Estimation of High Dimensional Factor Models Under General Conditions

Abstract

High dimensional factor models have drawn attention in both empirical and theoretical studies. Correctly specifying the number of factors (r) is a fundamental issue for the application of factor models. We develop an econometric method to estimate the number of factors in factor models of large dimensions where the number of factors is allowed to increase as the two dimensions, cross-section size (N) and time period (T) increase. Using similar information criteria as proposed by Bai and Ng (2002), we show that the number of factors can be consistently estimated using the criteria.
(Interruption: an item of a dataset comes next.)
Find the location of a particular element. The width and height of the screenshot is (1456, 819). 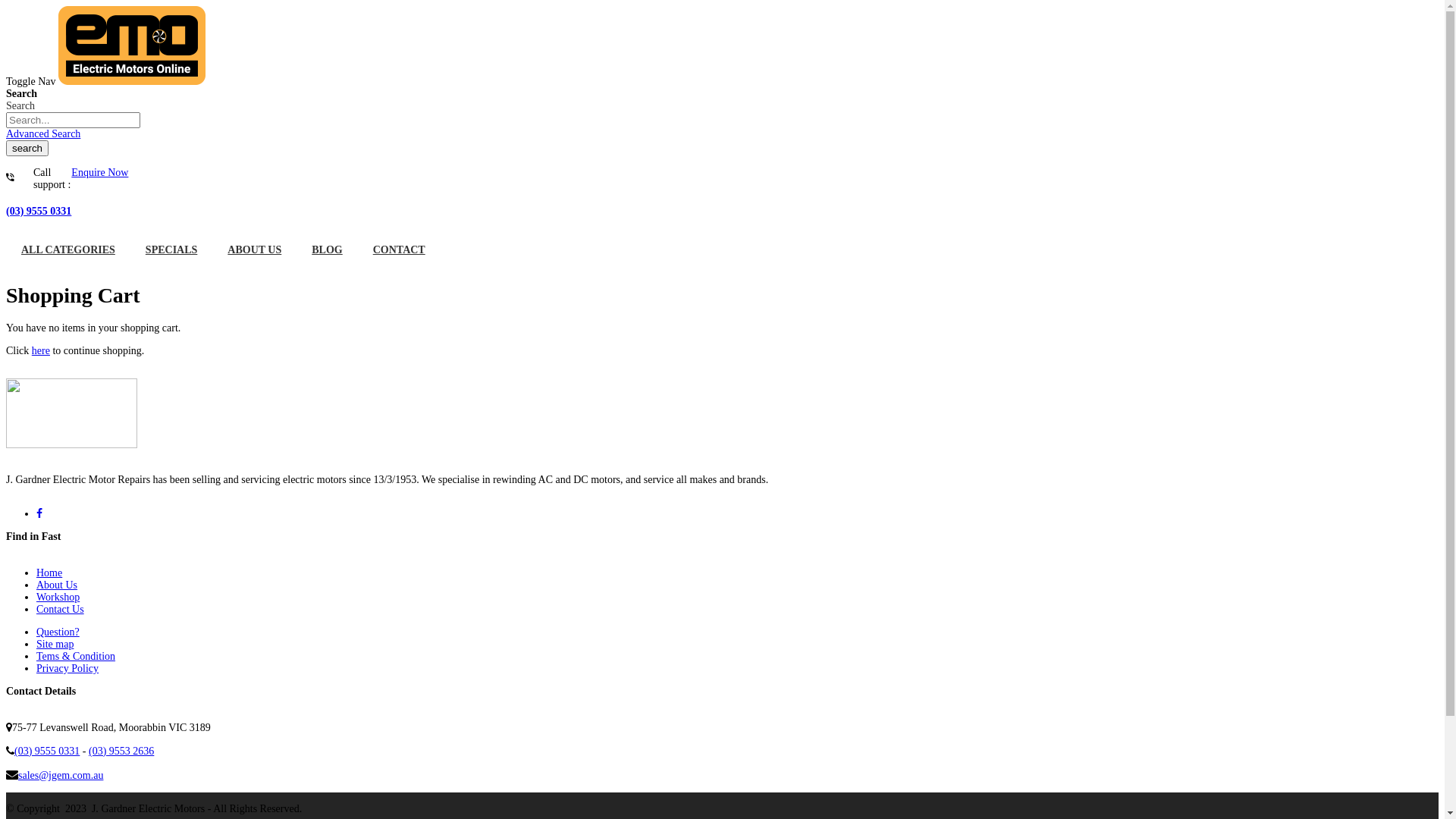

'SPECIALS' is located at coordinates (171, 249).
We propose a new procedure that avoids overestimating the number of factors while allowing for one to search for possible number of factors over a wide range of positive integers so that it also avoids underestimation of the number of factors. We conduct Monte-Carlo simulation to investigate the finite sample properties of the proposed approach. The factor loadings are commonly estimated under the presupposition that they do not depend on time. However, this presumption is easily challenged by structural changes or regime shifts. We investigates high dimensional factor models with structural instability in factor loadings. Our inquiry focuses on how to estimate the unknown common break point and derive its limiting distribution. The least squares method is used to estimate the break point in factor loadings. Several competing methods are compared in the simulation. The results show that our proposed approach outperforms other methods. We further propose a new framework to derive the limiting distribution for the estimated change point. The limiting distribution of the estimated break point is more complex than that of the conventional panel data models, because both factors and factor loadings are unobservable. We show that the estimated factors and estimated factor loadings influence the limiting distribution. Based on the limiting distribution of the estimated break point, one can construct confidence intervals of the underlying true break point. Bootstrap method is also studied. We apply the method to the study of structural changes in financial asset returns and in macroeconomic data.